I am about to finish my biggest project to date, and it has been a dream. I took a leap of faith and charged the highest fees I ever have, and the clients have been nothing but respectful and amazing. But when I recently sent out proposals for comparable projects and quoted similar fees, the prospective clients all came back saying I was too expensive. Was this lovely experience just a fluke? Should I return to my lower rate?
Perplexed by Pricing
Dear Perplexed by Pricing,
Nobody said integrity was easy. Great work and great projects most certainly do not guarantee future great work and great projects. And, yes, you have to pay your bills. The challenge is to keep the faith that there are more clients that will appreciate you like your current star client. Not hope—faith.
This comes down to understanding what you can control in your business and acting accordingly. You cannot control who will walk through your door no matter your marketing, history or even referrals. The only thing you can control is the way you will respond. You now know that star clients exist and are willing to pay you what you need to do the kind of work you are most proud to do.
To compromise that ideal for the sake of getting more clients—no matter your state of financial hunger—is a choice. While I understand the motivation behind the theoretical choice to take work that forces you to compromise, that does not mean I respect it. As the saying goes, “You are what you eat,” and it holds true as much for your work and business as for your literal person. Great work can’t exist if your client couldn’t care less about it.
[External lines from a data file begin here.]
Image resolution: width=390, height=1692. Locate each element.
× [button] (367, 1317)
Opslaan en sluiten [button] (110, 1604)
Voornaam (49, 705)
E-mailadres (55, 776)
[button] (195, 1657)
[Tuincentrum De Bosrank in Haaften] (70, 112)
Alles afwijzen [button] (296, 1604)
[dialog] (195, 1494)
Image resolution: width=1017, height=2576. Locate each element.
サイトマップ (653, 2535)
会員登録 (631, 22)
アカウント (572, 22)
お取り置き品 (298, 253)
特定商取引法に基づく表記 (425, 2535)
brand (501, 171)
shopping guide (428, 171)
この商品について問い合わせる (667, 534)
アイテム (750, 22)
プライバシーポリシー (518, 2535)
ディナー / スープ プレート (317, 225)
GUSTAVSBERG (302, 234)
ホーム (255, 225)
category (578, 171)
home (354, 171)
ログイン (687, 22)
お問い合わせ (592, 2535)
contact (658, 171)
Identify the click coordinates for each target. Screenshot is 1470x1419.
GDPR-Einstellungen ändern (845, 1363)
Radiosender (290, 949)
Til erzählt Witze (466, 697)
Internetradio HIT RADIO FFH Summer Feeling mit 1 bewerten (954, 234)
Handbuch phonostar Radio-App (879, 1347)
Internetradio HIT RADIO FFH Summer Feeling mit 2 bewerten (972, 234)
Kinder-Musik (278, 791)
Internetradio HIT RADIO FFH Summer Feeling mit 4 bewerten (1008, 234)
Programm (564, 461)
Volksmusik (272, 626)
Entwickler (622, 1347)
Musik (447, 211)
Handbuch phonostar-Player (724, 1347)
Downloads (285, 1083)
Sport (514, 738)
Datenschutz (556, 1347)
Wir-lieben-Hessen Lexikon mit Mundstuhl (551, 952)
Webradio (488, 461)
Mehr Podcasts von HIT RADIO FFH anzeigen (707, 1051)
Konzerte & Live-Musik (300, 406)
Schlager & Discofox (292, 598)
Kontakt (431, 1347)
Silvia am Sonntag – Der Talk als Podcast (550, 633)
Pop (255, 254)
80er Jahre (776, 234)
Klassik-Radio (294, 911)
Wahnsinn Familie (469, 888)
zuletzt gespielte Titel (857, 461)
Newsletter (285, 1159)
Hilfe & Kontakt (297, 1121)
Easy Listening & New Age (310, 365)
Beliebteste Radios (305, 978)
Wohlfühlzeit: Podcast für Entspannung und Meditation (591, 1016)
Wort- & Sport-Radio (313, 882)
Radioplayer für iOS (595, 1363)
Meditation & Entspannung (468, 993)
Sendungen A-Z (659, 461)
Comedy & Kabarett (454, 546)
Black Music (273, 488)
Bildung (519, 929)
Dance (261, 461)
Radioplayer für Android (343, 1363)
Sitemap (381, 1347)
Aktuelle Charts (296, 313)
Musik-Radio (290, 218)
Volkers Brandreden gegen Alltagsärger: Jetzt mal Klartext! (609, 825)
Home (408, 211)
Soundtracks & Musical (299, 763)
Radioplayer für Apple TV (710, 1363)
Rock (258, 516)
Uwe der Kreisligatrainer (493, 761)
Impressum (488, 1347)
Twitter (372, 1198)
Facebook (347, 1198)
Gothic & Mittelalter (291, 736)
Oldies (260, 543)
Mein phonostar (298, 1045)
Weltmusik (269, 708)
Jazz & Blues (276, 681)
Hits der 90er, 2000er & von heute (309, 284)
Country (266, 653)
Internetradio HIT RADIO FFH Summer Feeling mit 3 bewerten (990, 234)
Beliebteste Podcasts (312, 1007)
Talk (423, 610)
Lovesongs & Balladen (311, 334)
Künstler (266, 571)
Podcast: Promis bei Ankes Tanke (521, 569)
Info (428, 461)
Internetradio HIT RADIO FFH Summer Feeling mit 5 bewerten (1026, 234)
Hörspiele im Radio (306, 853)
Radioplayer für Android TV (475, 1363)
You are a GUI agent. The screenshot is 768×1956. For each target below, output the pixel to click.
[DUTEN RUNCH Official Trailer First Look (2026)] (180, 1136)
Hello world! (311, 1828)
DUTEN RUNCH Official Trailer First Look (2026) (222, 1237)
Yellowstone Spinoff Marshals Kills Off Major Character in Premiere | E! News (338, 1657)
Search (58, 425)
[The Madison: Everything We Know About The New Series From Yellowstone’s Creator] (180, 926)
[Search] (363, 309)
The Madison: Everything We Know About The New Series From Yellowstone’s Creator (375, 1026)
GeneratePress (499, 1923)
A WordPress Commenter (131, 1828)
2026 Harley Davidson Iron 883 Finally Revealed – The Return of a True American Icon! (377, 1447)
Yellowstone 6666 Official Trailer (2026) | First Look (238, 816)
To which I would like to challenge your assumption that lowering your price will land you the right clients. Receiving $2 for what you just got $10 for connotes an entirely different value proposition, and alters the set of values and goals for both you and your client. I am positive that these values and goals are not what you seek. Within the bounds of reason, yours is a binary business, meaning that a client will either pay your fees or not. Lowering them will not necessarily result in a yes.
If it is about the money, instead of devaluing yourself, how about finding the premium slice of your business for clients that will best allow you to diversify? Make it your mission to offer the best, at a much smaller scale. Intro and The Expert are similarly modeled businesses that come to mind. But you can go even further and offer consulting services that stop short of a complete project yet are still incredibly meaningful. For example, check out what Tiffany LeBlanc is doing with Blanc Slate, where she offers far more than a session on The Expert but much less than a complete design. I exclude e-design as an option as I have rarely seen it represent the best of a designer, as it is most often a dilution of a designer’s business (of which I am clearly not a fan).
Last, focus on the depth and power of your success with your star client to really home in on what has made that project wonderful. How did the way you present information drive effective decisions? And, for that matter, what information did you actually present? With your prospective clients, did you take the time to walk them through your sales process or just send over the proposal? Relationship building and relating matters more and more every day (as it should). Working to improve your ability to embrace clients who care the most is an exercise that will absolutely pay dividends with potential clients. To paraphrase the old Will Rogers quote: “Even if you are on the right track, you’ll get run over if you just sit there.”
Lowering your price and your standards at this point is an exercise in futility and should not even be your last resort—just not an option. Integrity is not easy because it is hard-fought and easily lost. That makes it precious, and with it you can go anywhere—maybe not at the pace or with the reassurance you’d prefer—and all things are possible.
Homepage image: ©Xuejun li/Adobe Stock
Sean Low is the go-to business coach for interior designers. His clients have included Nate Berkus, Sawyer Berson, Vicente Wolf, Barry Dixon, Kevin Isbell and McGrath II. Low earned his law degree from the University of Pennsylvania, and as founder-president of The Business of Being Creative, he has long consulted for design businesses. In his Business Advice column for BOH, he answers designers’ most pressing questions. Have a dilemma? Send us an email—and don’t worry, we can keep your details anonymous.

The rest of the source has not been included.